English geologist and mining engineer

David Christopher Davies (1827 – 19 September 1885) was a Welsh geologist and mining engineer.

== Life and career ==
He was born and grew up in the Oswestry area, and began his career as the apprentice of a local ironmonger, John Minshall. As a member of the Oswestry Naturalists' Field Club he developed an interest in the geology of the area, and the age of 30 set himself up as a mining engineer, working mainly in north Wales, but also in France and Germany.

His geological writings include his "Guide to Llangollen" (which had reached its 3rd edition by 1864), "A Treatise on Slate and Slate Quarrying in North Wales" (1878 and 1880), "A Treatise on Metalliferous Minerals and Mining" (1880), "A Treatise on Earth Minerals and Mining" (1884), and a number of papers published in the Geological Magazine, the Proceedings of the Geologists' Association, and the Quarterly Journal of the Geological Society.

Davies was a Fellow of the Geological Society.

Following the example of John Minshall who had supervised his apprenticeship, Davies was active in the local Congregational Church. A lay preacher, he published a volume of his sermons, The Christ for all the Ages.

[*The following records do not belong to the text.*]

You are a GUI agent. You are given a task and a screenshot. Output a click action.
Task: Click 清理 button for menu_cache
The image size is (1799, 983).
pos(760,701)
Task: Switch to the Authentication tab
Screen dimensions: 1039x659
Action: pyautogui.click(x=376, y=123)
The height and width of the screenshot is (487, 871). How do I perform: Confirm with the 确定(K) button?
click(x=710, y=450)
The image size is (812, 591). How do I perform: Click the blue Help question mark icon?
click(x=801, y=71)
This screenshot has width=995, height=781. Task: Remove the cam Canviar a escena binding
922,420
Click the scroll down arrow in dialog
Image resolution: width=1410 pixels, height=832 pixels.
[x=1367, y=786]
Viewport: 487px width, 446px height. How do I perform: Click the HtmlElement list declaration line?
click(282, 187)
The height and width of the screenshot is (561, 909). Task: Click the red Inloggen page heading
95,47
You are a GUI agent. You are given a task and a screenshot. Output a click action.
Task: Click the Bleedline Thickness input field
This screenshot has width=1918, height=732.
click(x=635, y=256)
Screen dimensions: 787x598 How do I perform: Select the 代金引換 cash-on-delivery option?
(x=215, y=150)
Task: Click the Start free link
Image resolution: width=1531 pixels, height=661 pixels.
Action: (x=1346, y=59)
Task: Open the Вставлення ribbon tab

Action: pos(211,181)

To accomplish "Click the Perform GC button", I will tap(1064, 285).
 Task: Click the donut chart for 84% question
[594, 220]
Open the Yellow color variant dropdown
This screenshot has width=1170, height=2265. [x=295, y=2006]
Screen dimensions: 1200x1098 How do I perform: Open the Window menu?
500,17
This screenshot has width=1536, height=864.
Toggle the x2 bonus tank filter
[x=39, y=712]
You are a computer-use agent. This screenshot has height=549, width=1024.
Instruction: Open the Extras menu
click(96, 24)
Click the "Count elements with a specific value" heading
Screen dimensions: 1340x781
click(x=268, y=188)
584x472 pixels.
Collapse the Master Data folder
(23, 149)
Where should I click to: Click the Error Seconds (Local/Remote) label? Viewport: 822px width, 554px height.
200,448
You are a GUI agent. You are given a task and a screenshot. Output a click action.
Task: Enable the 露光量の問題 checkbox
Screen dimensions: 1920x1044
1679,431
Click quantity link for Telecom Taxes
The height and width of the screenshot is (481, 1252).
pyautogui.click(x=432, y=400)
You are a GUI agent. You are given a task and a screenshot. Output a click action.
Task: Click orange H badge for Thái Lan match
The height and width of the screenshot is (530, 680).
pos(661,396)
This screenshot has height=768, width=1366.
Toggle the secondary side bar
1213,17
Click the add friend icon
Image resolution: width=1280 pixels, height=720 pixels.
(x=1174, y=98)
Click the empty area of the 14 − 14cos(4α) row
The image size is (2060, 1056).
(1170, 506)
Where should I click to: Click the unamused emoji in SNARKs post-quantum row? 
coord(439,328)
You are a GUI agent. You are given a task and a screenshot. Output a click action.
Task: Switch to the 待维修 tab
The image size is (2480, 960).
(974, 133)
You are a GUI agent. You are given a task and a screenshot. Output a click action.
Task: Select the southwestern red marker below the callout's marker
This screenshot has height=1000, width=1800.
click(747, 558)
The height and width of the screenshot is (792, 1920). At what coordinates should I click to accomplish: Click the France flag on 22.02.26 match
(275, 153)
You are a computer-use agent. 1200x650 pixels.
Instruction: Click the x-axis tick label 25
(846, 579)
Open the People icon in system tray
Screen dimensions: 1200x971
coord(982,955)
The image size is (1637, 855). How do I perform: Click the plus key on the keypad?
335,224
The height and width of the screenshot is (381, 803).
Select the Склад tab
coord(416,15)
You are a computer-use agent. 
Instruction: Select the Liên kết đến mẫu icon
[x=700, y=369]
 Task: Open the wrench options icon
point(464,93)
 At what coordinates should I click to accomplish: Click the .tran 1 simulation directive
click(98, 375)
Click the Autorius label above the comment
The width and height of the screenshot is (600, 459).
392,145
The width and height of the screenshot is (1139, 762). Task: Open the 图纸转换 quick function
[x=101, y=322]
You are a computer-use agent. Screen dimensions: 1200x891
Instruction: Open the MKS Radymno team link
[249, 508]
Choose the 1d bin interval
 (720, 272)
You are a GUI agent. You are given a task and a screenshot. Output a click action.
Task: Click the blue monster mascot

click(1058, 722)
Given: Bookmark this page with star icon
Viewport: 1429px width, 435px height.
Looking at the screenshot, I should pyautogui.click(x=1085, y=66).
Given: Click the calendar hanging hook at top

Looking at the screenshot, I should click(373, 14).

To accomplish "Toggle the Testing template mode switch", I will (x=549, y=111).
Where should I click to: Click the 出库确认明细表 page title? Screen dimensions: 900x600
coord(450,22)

His son, George Christopher Davies (1849 – 1922), was credited as being "The Man who Found the Broads".

== Death ==
He died on his way home from Norway in 1885.

== Legacy ==
After his death, his daughter Mary Broughall (1855-1932) – known in the family as Polly – published with her brother George an account of their life in Aveyron, Our Life in Aveyron, where they had lived while David was working at a local silver-lead mine.